Colter Wall – Western Swing & Waltzes and Other Punchy Songs
Thirty Tigers -28 August 2020
For Western Swing & Waltzes, Colter Wall‘s third full-length album, the 24-year-old Canadian has immersed himself in America’s cowboy song tradition, rounding up a bunch of vintage numbers as well as his own campfire contributions, many, as you might imagine, involving horses, cows and guns.
Things break out of the corral with the self-penned title track, pedal steel in his saddlebags, Wall’s baritone sounding several decades older than his birth certificate states as, namechecking home state Saskatchewan, he sings of a bovine-raisin’ man, steer branding, rodeos and Western novelist Louis L’Amour. Heck, there’s even a Whoopi ti-yi-yo.
Collected and published in 1927, first popularised by Woody Guthrie and later recorded by Ian Tyson, featuring Jake Groves on harmonica and sung to a simple strummed guitar, I Ride An Old Paint/Leavin’ Cheyenne is a traditional cowboy song of unknown origin about an old cowboy asking for his bones to be tied to his horse when he dies and the pair sent off to the west.
It wouldn’t be a cowboy album without a gunfighter ballad and Wall turns to the master of the genre, the great Marty Robbins for Big Iron, the tale of a showdown between notorious outlaw Texas Red and an Arizona ranger with a big iron on his hip. And, being in an armament inclination, it’s followed by one of Wall’s own, the Cash-like mid-tempo paced Henry And Sam, the title being a reference to the 16-shot repeating rifle designed by Benjamin Tyler Henry and, of course, Samuel Colt.

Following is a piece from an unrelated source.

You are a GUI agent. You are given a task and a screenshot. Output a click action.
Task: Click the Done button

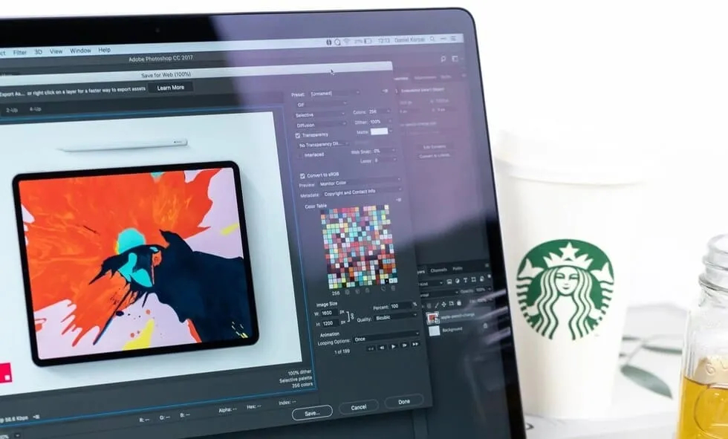click(405, 400)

One of Wall’s heroes is Ramblin’ Jack Elliot, a protégé of Guthrie and purveyor of cowboy songs, and he tips the hat (stetson I’d assume) here with a version of Diamond Joe, a less romanticised account of a cowboy’s life working for lying, cheating bosses, though the song isn’t actually one of Elliot’s but rather was written by Baldwin Hawes of the Almanac Singers to fit a character in one of Alan Lomax’s radio plays.
It’s back to the rodeo for cowboy poet Lewis Martin Pederson III’s twangy chugging High & Mighty, not about a cowboy this time but a bucking bronc in Calgary, the song concluding that “If he can’t buck you off you’ve learned to ride”. Another original follows, retaining a fumbled start, Talkin’ Prairie Blues, which, as you’d rightly assume, is a talking blues, the playful tale of “some dude” in a Tennessee barroom trying to introduce five hard-drinking cowboy travelling musicians to “some kind of beer” called IPA, the singer clearly not impressed with city life and looking to head back home “where the tallest buildings are all grain elevators”.
Stan Jones is famous for penning one of the signature cowboy songs, Ghost Riders in The Sky, but Wall has opted for one of his lesser-known numbers, Cowpoke, first recorded in 1951 by Elton Britt and the Skytoppers, which, with its strummed guitar, mandolin, forlorn pedal steel and coyote howl balance the romantic vision of the drifting cowboy with a reminder that there were hardships too – “Well I ain’t got a dime in these ol’ wore-out jeans/so I’ll stop eating steak and go back to beans”.
The round-up ends with two more originals, first up being Rocky Mountain Rangers, a scampering, fingerpicked, brushed snares homage to the volunteer Canadian mounted militia unit formed in response to the 1885 North-West Rebellion. And, having introduced the hoolihan, a backhand loop thrown with a lariat to catch horses, in the opening song, he ends with Houlihans at the Holiday Inn, the song a strum-along life on the road lament of a travelling cowboy singer wishing he was back home in the saddle (“haven’t put boot heel to belly/Since can’t remember when”) rather than entertaining the diners by “throwing houlihans at the Holiday Inn”.
It’s perhaps pitched at somewhat of a niche old school country market, but, to allude to another singing cowboy, if you have even the faintest affection for the genre you should saddle up and ride with him on these happy trails.